## Data supplied
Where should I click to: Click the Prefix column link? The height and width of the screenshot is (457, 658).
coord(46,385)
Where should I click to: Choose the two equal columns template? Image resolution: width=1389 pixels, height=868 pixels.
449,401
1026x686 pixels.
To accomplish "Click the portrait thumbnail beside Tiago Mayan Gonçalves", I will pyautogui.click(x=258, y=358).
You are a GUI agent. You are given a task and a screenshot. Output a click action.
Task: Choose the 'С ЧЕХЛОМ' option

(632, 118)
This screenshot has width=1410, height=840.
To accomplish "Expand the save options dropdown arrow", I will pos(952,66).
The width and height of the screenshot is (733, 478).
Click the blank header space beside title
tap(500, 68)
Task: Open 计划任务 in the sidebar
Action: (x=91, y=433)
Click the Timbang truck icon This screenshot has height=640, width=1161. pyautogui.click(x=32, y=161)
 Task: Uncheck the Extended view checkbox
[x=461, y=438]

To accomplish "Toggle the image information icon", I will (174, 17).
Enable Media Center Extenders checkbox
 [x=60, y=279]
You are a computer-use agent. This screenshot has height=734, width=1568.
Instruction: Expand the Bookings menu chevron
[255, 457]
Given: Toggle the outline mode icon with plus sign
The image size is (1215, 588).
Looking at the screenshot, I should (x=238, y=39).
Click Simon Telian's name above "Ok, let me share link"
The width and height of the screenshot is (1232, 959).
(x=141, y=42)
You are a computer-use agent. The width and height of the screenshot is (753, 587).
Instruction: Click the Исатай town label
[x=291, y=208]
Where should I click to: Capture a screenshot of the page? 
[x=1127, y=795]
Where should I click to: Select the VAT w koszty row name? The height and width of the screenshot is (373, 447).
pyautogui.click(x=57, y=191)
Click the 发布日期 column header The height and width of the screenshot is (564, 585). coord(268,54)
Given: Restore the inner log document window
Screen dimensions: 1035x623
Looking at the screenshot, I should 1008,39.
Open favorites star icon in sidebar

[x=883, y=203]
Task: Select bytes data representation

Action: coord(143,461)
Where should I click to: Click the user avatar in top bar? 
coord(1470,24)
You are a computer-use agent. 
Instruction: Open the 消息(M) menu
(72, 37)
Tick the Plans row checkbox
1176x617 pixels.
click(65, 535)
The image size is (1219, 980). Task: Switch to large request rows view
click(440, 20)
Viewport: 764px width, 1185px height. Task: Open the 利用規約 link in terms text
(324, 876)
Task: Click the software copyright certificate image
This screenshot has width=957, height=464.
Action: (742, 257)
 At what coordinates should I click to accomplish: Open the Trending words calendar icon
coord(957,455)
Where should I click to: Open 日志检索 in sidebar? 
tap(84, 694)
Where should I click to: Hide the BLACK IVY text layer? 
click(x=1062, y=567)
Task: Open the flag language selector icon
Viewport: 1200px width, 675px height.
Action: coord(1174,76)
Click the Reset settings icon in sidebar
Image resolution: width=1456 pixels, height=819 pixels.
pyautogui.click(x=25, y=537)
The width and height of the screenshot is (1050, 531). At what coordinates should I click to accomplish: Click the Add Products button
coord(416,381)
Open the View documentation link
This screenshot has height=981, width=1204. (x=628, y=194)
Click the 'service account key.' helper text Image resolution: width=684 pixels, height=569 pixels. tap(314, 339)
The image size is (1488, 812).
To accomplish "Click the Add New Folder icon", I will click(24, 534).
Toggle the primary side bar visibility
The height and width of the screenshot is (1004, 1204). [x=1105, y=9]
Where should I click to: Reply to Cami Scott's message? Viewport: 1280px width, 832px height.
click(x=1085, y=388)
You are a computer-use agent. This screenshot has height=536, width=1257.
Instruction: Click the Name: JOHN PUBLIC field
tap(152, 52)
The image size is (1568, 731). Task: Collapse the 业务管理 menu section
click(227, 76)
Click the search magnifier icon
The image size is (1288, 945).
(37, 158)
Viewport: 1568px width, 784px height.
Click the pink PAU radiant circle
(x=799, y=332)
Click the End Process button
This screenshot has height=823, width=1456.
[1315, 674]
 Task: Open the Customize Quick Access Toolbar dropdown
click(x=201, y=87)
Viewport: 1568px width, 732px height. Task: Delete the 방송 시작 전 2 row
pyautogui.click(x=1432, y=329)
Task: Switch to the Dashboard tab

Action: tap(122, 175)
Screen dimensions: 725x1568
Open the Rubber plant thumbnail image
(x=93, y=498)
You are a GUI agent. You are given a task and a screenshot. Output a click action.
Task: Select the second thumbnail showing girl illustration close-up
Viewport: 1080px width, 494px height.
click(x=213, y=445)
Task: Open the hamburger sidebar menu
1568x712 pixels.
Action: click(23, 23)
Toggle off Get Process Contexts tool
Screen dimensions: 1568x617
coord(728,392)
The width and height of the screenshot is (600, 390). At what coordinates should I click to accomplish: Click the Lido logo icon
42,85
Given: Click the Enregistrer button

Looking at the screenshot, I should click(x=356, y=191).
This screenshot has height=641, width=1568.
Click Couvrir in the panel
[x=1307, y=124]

## Direction
Can you reproduce all of the records above, line for line, without changing a single character?

## Exercise solution
Where should I click to: Click the Prefix column link? The height and width of the screenshot is (457, 658).
coord(46,385)
Where should I click to: Choose the two equal columns template? Image resolution: width=1389 pixels, height=868 pixels.
449,401
1026x686 pixels.
To accomplish "Click the portrait thumbnail beside Tiago Mayan Gonçalves", I will pyautogui.click(x=258, y=358).
You are a GUI agent. You are given a task and a screenshot. Output a click action.
Task: Choose the 'С ЧЕХЛОМ' option

(632, 118)
This screenshot has width=1410, height=840.
To accomplish "Expand the save options dropdown arrow", I will pos(952,66).
The width and height of the screenshot is (733, 478).
Click the blank header space beside title
tap(500, 68)
Task: Open 计划任务 in the sidebar
Action: (x=91, y=433)
Click the Timbang truck icon This screenshot has height=640, width=1161. pyautogui.click(x=32, y=161)
 Task: Uncheck the Extended view checkbox
[x=461, y=438]

To accomplish "Toggle the image information icon", I will (174, 17).
Enable Media Center Extenders checkbox
 [x=60, y=279]
You are a computer-use agent. This screenshot has height=734, width=1568.
Instruction: Expand the Bookings menu chevron
[255, 457]
Given: Toggle the outline mode icon with plus sign
The image size is (1215, 588).
Looking at the screenshot, I should (x=238, y=39).
Click Simon Telian's name above "Ok, let me share link"
The width and height of the screenshot is (1232, 959).
(x=141, y=42)
You are a computer-use agent. The width and height of the screenshot is (753, 587).
Instruction: Click the Исатай town label
[x=291, y=208]
Where should I click to: Capture a screenshot of the page? 
[x=1127, y=795]
Where should I click to: Select the VAT w koszty row name? The height and width of the screenshot is (373, 447).
pyautogui.click(x=57, y=191)
Click the 发布日期 column header The height and width of the screenshot is (564, 585). coord(268,54)
Given: Restore the inner log document window
Screen dimensions: 1035x623
Looking at the screenshot, I should 1008,39.
Open favorites star icon in sidebar

[x=883, y=203]
Task: Select bytes data representation

Action: coord(143,461)
Where should I click to: Click the user avatar in top bar? 
coord(1470,24)
You are a computer-use agent. 
Instruction: Open the 消息(M) menu
(72, 37)
Tick the Plans row checkbox
1176x617 pixels.
click(65, 535)
The image size is (1219, 980). Task: Switch to large request rows view
click(440, 20)
Viewport: 764px width, 1185px height. Task: Open the 利用規約 link in terms text
(324, 876)
Task: Click the software copyright certificate image
This screenshot has width=957, height=464.
Action: (742, 257)
 At what coordinates should I click to accomplish: Open the Trending words calendar icon
coord(957,455)
Where should I click to: Open 日志检索 in sidebar? 
tap(84, 694)
Where should I click to: Hide the BLACK IVY text layer? 
click(x=1062, y=567)
Task: Open the flag language selector icon
Viewport: 1200px width, 675px height.
Action: coord(1174,76)
Click the Reset settings icon in sidebar
Image resolution: width=1456 pixels, height=819 pixels.
pyautogui.click(x=25, y=537)
The width and height of the screenshot is (1050, 531). At what coordinates should I click to accomplish: Click the Add Products button
coord(416,381)
Open the View documentation link
This screenshot has height=981, width=1204. (x=628, y=194)
Click the 'service account key.' helper text Image resolution: width=684 pixels, height=569 pixels. tap(314, 339)
The image size is (1488, 812).
To accomplish "Click the Add New Folder icon", I will click(24, 534).
Toggle the primary side bar visibility
The height and width of the screenshot is (1004, 1204). [x=1105, y=9]
Where should I click to: Reply to Cami Scott's message? Viewport: 1280px width, 832px height.
click(x=1085, y=388)
You are a computer-use agent. This screenshot has height=536, width=1257.
Instruction: Click the Name: JOHN PUBLIC field
tap(152, 52)
The image size is (1568, 731). Task: Collapse the 业务管理 menu section
click(227, 76)
Click the search magnifier icon
The image size is (1288, 945).
(37, 158)
Viewport: 1568px width, 784px height.
Click the pink PAU radiant circle
(x=799, y=332)
Click the End Process button
This screenshot has height=823, width=1456.
[1315, 674]
 Task: Open the Customize Quick Access Toolbar dropdown
click(x=201, y=87)
Viewport: 1568px width, 732px height. Task: Delete the 방송 시작 전 2 row
pyautogui.click(x=1432, y=329)
Task: Switch to the Dashboard tab

Action: tap(122, 175)
Screen dimensions: 725x1568
Open the Rubber plant thumbnail image
(x=93, y=498)
You are a GUI agent. You are given a task and a screenshot. Output a click action.
Task: Select the second thumbnail showing girl illustration close-up
Viewport: 1080px width, 494px height.
click(x=213, y=445)
Task: Open the hamburger sidebar menu
1568x712 pixels.
Action: click(23, 23)
Toggle off Get Process Contexts tool
Screen dimensions: 1568x617
coord(728,392)
The width and height of the screenshot is (600, 390). At what coordinates should I click to accomplish: Click the Lido logo icon
42,85
Given: Click the Enregistrer button

Looking at the screenshot, I should click(x=356, y=191).
This screenshot has height=641, width=1568.
Click Couvrir in the panel
[x=1307, y=124]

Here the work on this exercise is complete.